> _SET PROBLEM_: Copy every one of the items below word for word, with no changes or omissions.
## Start LISTED ENTRIES
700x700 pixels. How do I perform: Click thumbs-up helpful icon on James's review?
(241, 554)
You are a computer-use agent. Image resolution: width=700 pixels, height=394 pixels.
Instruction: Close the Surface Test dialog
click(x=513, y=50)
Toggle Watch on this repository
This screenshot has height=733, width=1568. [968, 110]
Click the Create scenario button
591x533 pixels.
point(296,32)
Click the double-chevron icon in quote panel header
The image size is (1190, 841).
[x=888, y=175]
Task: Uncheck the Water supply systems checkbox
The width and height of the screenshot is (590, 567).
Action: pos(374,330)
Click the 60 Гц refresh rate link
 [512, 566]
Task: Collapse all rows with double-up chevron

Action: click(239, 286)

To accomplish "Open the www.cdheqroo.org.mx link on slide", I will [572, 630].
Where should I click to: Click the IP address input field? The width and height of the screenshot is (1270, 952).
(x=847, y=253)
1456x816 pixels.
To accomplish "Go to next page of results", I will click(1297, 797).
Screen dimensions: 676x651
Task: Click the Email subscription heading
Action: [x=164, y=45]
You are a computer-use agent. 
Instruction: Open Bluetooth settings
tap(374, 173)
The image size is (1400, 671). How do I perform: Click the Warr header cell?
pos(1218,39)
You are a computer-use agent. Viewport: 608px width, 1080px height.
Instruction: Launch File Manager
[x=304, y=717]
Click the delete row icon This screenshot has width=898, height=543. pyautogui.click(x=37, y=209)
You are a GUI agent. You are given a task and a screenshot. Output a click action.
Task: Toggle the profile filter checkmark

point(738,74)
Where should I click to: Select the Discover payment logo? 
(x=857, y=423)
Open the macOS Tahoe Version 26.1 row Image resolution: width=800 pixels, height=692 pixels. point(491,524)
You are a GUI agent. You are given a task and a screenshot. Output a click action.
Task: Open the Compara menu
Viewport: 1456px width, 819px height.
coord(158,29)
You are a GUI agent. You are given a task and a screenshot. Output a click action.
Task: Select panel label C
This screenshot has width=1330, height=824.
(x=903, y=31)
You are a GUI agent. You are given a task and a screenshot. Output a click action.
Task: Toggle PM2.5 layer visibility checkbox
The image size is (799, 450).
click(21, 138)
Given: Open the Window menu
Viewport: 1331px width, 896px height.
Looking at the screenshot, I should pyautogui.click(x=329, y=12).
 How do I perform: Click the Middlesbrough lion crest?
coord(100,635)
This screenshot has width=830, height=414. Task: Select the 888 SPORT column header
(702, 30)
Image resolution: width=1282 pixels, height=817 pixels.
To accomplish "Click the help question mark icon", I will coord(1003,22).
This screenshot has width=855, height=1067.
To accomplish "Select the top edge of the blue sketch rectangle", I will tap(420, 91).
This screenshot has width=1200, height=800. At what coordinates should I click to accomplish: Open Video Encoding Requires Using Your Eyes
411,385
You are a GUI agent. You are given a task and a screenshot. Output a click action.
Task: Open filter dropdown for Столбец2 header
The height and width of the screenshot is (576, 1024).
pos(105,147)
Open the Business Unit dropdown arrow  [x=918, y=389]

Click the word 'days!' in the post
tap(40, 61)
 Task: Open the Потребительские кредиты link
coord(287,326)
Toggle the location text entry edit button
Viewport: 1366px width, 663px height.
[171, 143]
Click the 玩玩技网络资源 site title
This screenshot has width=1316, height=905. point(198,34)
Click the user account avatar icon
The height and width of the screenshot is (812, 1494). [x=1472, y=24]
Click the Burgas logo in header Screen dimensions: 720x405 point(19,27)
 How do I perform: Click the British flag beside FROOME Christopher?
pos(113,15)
## End LISTED ENTRIES
> _THE COMPLETED TASK_:
700x700 pixels. How do I perform: Click thumbs-up helpful icon on James's review?
(241, 554)
You are a computer-use agent. Image resolution: width=700 pixels, height=394 pixels.
Instruction: Close the Surface Test dialog
click(x=513, y=50)
Toggle Watch on this repository
This screenshot has height=733, width=1568. [968, 110]
Click the Create scenario button
591x533 pixels.
point(296,32)
Click the double-chevron icon in quote panel header
The image size is (1190, 841).
[x=888, y=175]
Task: Uncheck the Water supply systems checkbox
The width and height of the screenshot is (590, 567).
Action: pos(374,330)
Click the 60 Гц refresh rate link
 [512, 566]
Task: Collapse all rows with double-up chevron

Action: click(239, 286)

To accomplish "Open the www.cdheqroo.org.mx link on slide", I will [572, 630].
Where should I click to: Click the IP address input field? The width and height of the screenshot is (1270, 952).
(x=847, y=253)
1456x816 pixels.
To accomplish "Go to next page of results", I will click(1297, 797).
Screen dimensions: 676x651
Task: Click the Email subscription heading
Action: [x=164, y=45]
You are a computer-use agent. 
Instruction: Open Bluetooth settings
tap(374, 173)
The image size is (1400, 671). How do I perform: Click the Warr header cell?
pos(1218,39)
You are a computer-use agent. Viewport: 608px width, 1080px height.
Instruction: Launch File Manager
[x=304, y=717]
Click the delete row icon This screenshot has width=898, height=543. pyautogui.click(x=37, y=209)
You are a GUI agent. You are given a task and a screenshot. Output a click action.
Task: Toggle the profile filter checkmark

point(738,74)
Where should I click to: Select the Discover payment logo? 
(x=857, y=423)
Open the macOS Tahoe Version 26.1 row Image resolution: width=800 pixels, height=692 pixels. point(491,524)
You are a GUI agent. You are given a task and a screenshot. Output a click action.
Task: Open the Compara menu
Viewport: 1456px width, 819px height.
coord(158,29)
You are a GUI agent. You are given a task and a screenshot. Output a click action.
Task: Select panel label C
This screenshot has width=1330, height=824.
(x=903, y=31)
You are a GUI agent. You are given a task and a screenshot. Output a click action.
Task: Toggle PM2.5 layer visibility checkbox
The image size is (799, 450).
click(21, 138)
Given: Open the Window menu
Viewport: 1331px width, 896px height.
Looking at the screenshot, I should pyautogui.click(x=329, y=12).
 How do I perform: Click the Middlesbrough lion crest?
coord(100,635)
This screenshot has width=830, height=414. Task: Select the 888 SPORT column header
(702, 30)
Image resolution: width=1282 pixels, height=817 pixels.
To accomplish "Click the help question mark icon", I will coord(1003,22).
This screenshot has width=855, height=1067.
To accomplish "Select the top edge of the blue sketch rectangle", I will tap(420, 91).
This screenshot has width=1200, height=800. At what coordinates should I click to accomplish: Open Video Encoding Requires Using Your Eyes
411,385
You are a GUI agent. You are given a task and a screenshot. Output a click action.
Task: Open filter dropdown for Столбец2 header
The height and width of the screenshot is (576, 1024).
pos(105,147)
Open the Business Unit dropdown arrow  [x=918, y=389]

Click the word 'days!' in the post
tap(40, 61)
 Task: Open the Потребительские кредиты link
coord(287,326)
Toggle the location text entry edit button
Viewport: 1366px width, 663px height.
[171, 143]
Click the 玩玩技网络资源 site title
This screenshot has width=1316, height=905. point(198,34)
Click the user account avatar icon
The height and width of the screenshot is (812, 1494). [x=1472, y=24]
Click the Burgas logo in header Screen dimensions: 720x405 point(19,27)
 How do I perform: Click the British flag beside FROOME Christopher?
pos(113,15)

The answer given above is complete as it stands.